Hume, then, seemed to leave to his successors in philosophy a task of synthesis. He had tumbled the soul off her high watch-tower, but how to combine her shattered fragments again into a working unity he declined to say. He saw the sceptical implications of his analysis, but professed himself unable to suggest a remedy.

He had, however, made the embarrassments of the theory of knowledge sufficiently clear for Kant, his most important successor, to hit upon the most obvious palliative, and in the Critique of Pure Reason Kant set himself to patch up Hume's analysis. Experience as it came through the channels of sense, he admitted Hume had analysed correctly; it was 'a manifold,' a whirl of separate sensations. But these per se could not yield knowledge. They must be made to cohere, and the way to do this he had found. The mind on to which they fell was equipped with a complicated apparatus of faculties which could organize the chaotic manifold of sense and turn it into the connected world which common sense and science recognize. First it views the data of sense in the light of its own 'pure intuitions,' and, lo! they are seen to be in Space and Time; then it solidifies them with its own 'categories,' which turn them into 'substances' and 'causes' and endow them with all the attributes required to sustain that status; finally it refers them all to a Transcendental Ego, which is not, indeed, a soul, but sufficiently like one to provide something that can admire the creative synthesis of 'mind as such.'

Had Hume lived to read Kant's Critique, he would probably have jeered at the vain complications of Kant's transcendental machinery, and made it clear that between the primary manifold of sensation and the first constructions of the intellect there still yawns a gulf which Kant's laboured explanations nowhere bridge.

Why does the chaotic 'matter' of sensations submit itself so tamely to the forming of the mind? How can the a priori necessities of thought, which are the 'presuppositions' of the complexities Kant loved, operate upon so alien a stuff as the sensations are assumed to be? And, after all, was not Kant a bit premature in proclaiming the finality of his analysis and of his refutation of empiricism for all time? The searching question, Why should the future resemble the past? had received no answer, and so might not the mind itself, with all its categories, be susceptible to change? Was it certain that the miracle whereby the data presented to our faculties conformed to them would be a standing one? Had not Kant himself as good as admitted that our faculties might distort reality instead of making it intelligible?
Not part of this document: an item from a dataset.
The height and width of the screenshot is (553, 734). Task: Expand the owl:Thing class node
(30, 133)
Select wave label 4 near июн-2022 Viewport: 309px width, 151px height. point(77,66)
The truth is that at this point Kant is open to a charge against which the assumptions he shared with Hume admit of no defence. Hume had been the first to discover that we are in the habit of trying to rationalize our sense-data by putting ideal constructions upon them, though he had abstained from sanctifying the practice by a hideous jargon of technical terminology. But this way of eking out the facts only seemed to him to falsify them. Truth in his view was to be reached by accepting with docility the sensations given from without. To set to work to 'imagine' connections between them, and to claim for them a higher truth, had seemed to him an outrage. What right, then, had Kant to legitimate the mind's impudence in tampering with sensations? Was not every a priori form an 'imagination,' and a vain one at that?